Medulloblastoma (MB) is an aggressive brain tumor most commonly found in children. Although prognostic factors are well studied in children, factors affecting survival in adults with medulloblastoma are unclear.
We queried the 1973-2015 United States Surveillance, Epidemiology, and End Results (SEER) registry to identify all adult cases of medulloblastoma, and performed multivariate survival analyses to assess the relationships amongst various clinical variables, including age, sex, race, tumor location, treatment modalities, and overall survival.
A total of 857 patients, 20 years of age and older, with MB were identified in the SEER registry. Adult cases presented most frequently in the cerebellum (91.6%) compared to other less common regions (brain stem 3.2%, brain 2.2%, ventricle 1.8%). The overall median survival for adult MB is 60 months (SD = 94.3) and survival time is related to tumor location and course of treatment (P < 0.001). Multivariate Cox proportional hazard models showed that lesions found outside the cerebellum corresponded to worse median survival times (37 months) than those in the cerebellum (63 months) (hazard ratio 1.69, 95% CI 1.321-2.158, P = 0.001). Patients who were assigned chemotherapy had shorter survival (54 months) than those who were not (67 months) (HR 1.4515, 95% CI 1.26-1.671, P < 0.001), but receiving radiation therapy was associated with better overall survival (66 months) relative to not receiving radiation (25 months) (HR 0.581, 95% CI 0.48-0.70, P < 0.001).

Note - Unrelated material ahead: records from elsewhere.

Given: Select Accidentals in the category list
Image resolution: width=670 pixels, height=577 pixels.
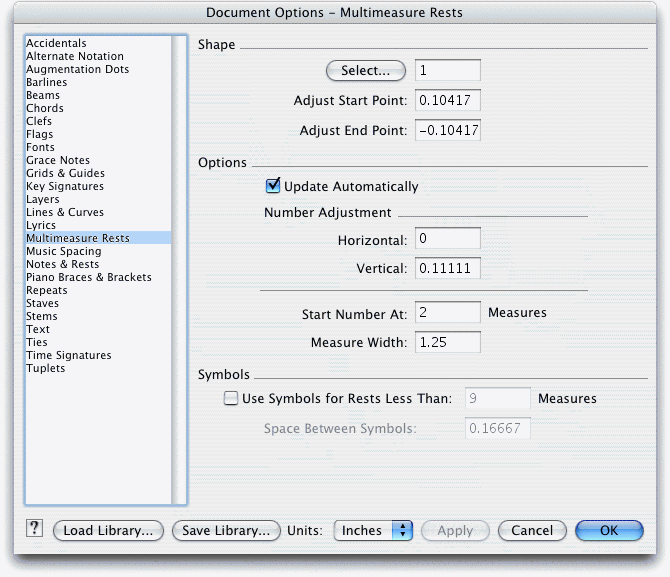Looking at the screenshot, I should (x=56, y=43).
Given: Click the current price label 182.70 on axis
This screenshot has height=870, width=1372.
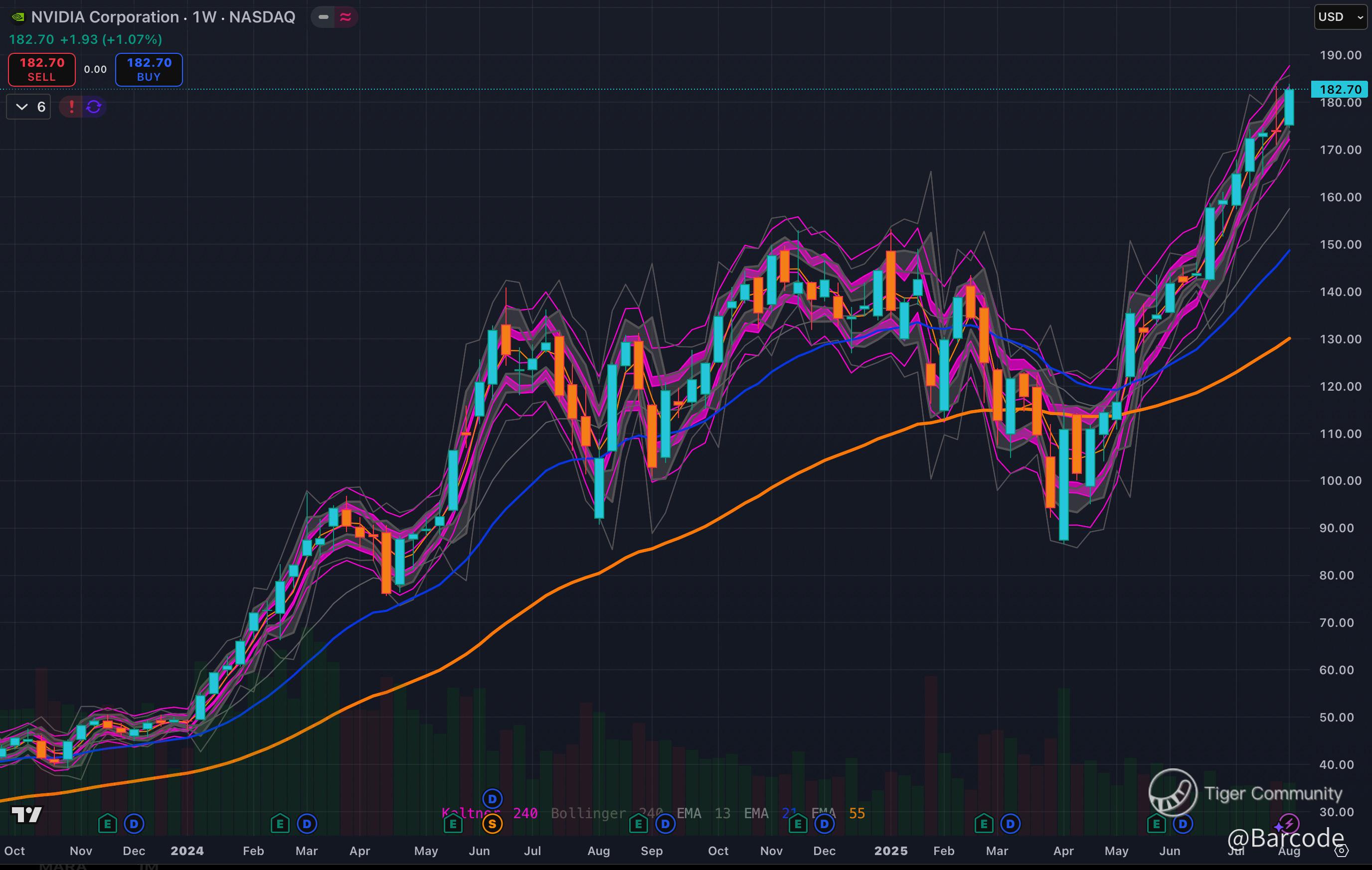Looking at the screenshot, I should 1340,89.
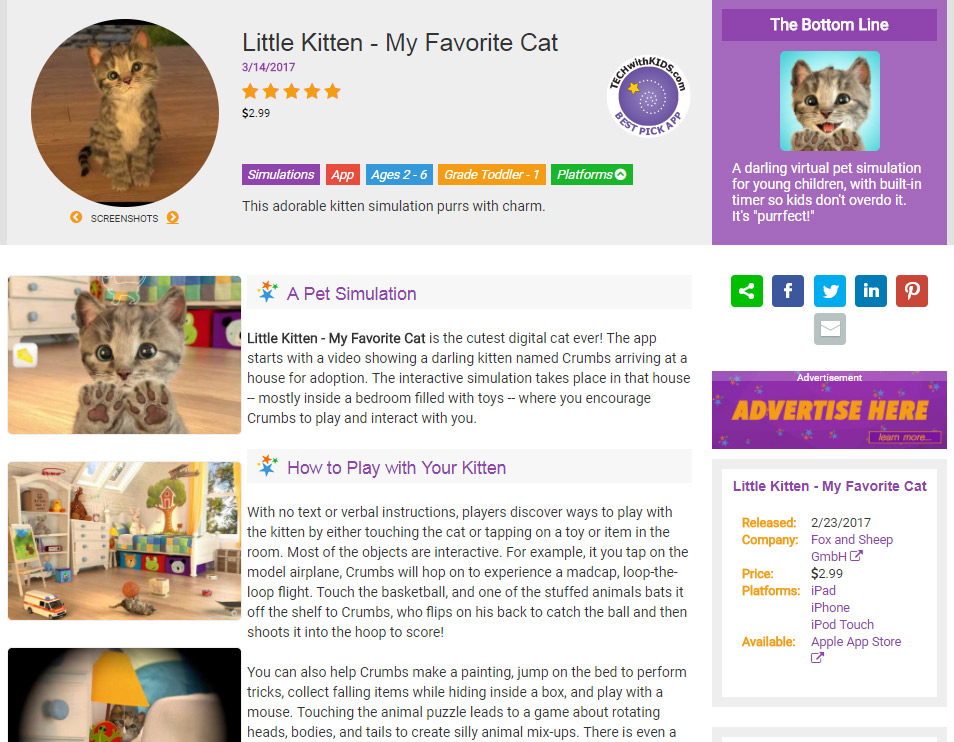Open the kitten paws screenshot thumbnail
Viewport: 954px width, 742px height.
click(124, 355)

Tumor location appears to be a significant prognostic factor for survival in adult MB. Recommended treatment regimes, likely reflective of the underlying aggressiveness of the tumor, also seem to impact survival.

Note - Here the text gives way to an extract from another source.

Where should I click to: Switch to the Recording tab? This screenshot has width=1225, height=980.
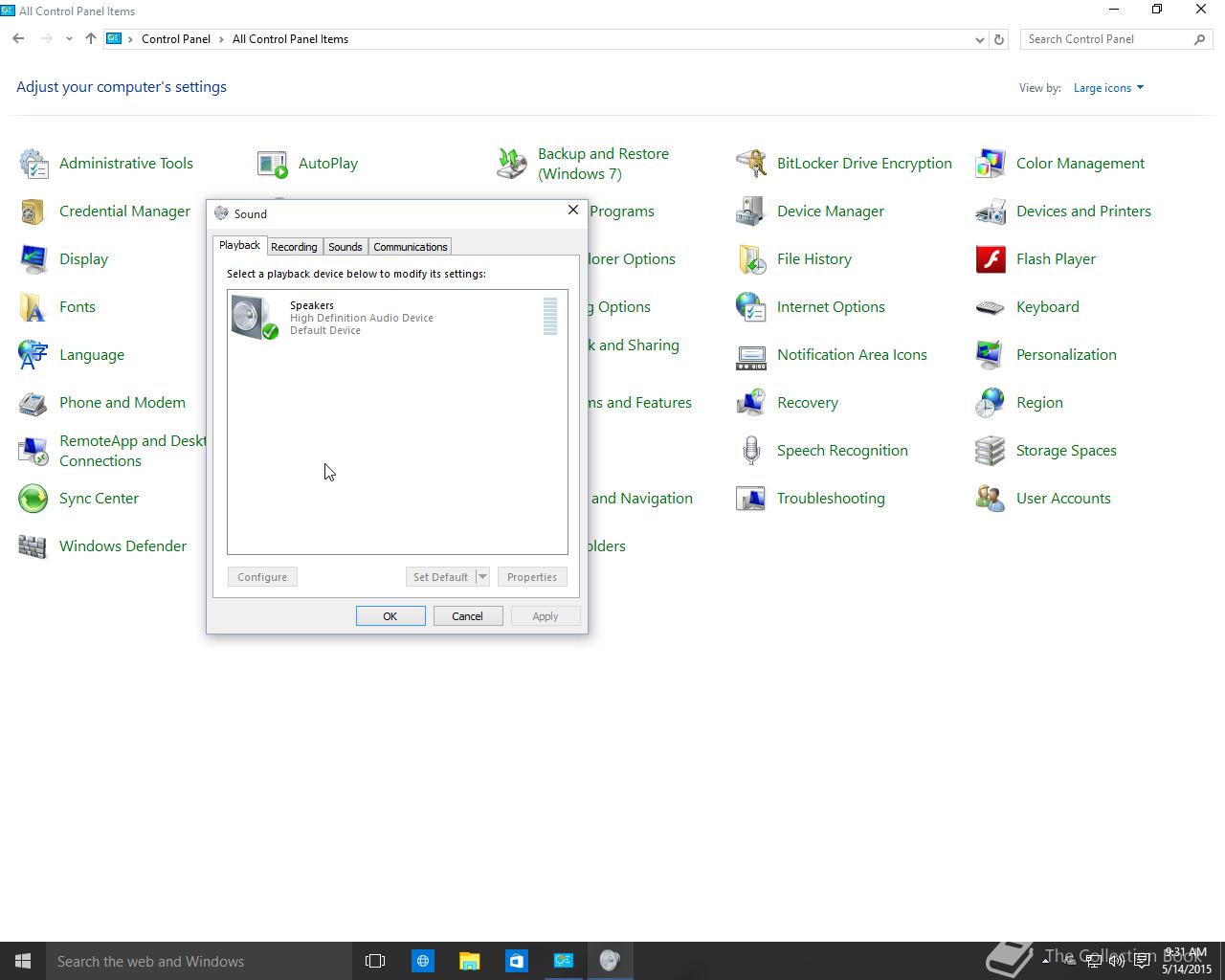click(294, 247)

Medulloblastoma (MB) is one of the most common primary tumors found in children with peak incidence between ages 15 to 19. It is, however, much less common in adult populations . Multiple studies have pursued the question of whether MB is the same tumor across pediatric and adult populations. Giordana et al. suggested that there are differences in pathological features, such as nuclear polymorphism and histological signs of neuronal differentiation between pediatric and adult cases . In addition to differences in pathologic features, more recent studies have shown genetic re-wirings that occur in promoting adult MB such as CDK6 amplification, 10q loss, and 17q gain, which were different from MYC/MYCN oncogene amplification that are typically represented in pediatric cases .
Given the differences in histological and underlying genetic aberrations, clinical studies have been done to assess the differences in prognostic factors and survival outcomes. Multiple studies have shown that MB occurs in children more frequently but has longer survival compared to adults . Increasing age also has a negative correlation with survival outcomes . Other demographic studies focusing on gender and race showed that gender has little association with survival outcomes in adulthood and race may be related to outcomes [6, 7].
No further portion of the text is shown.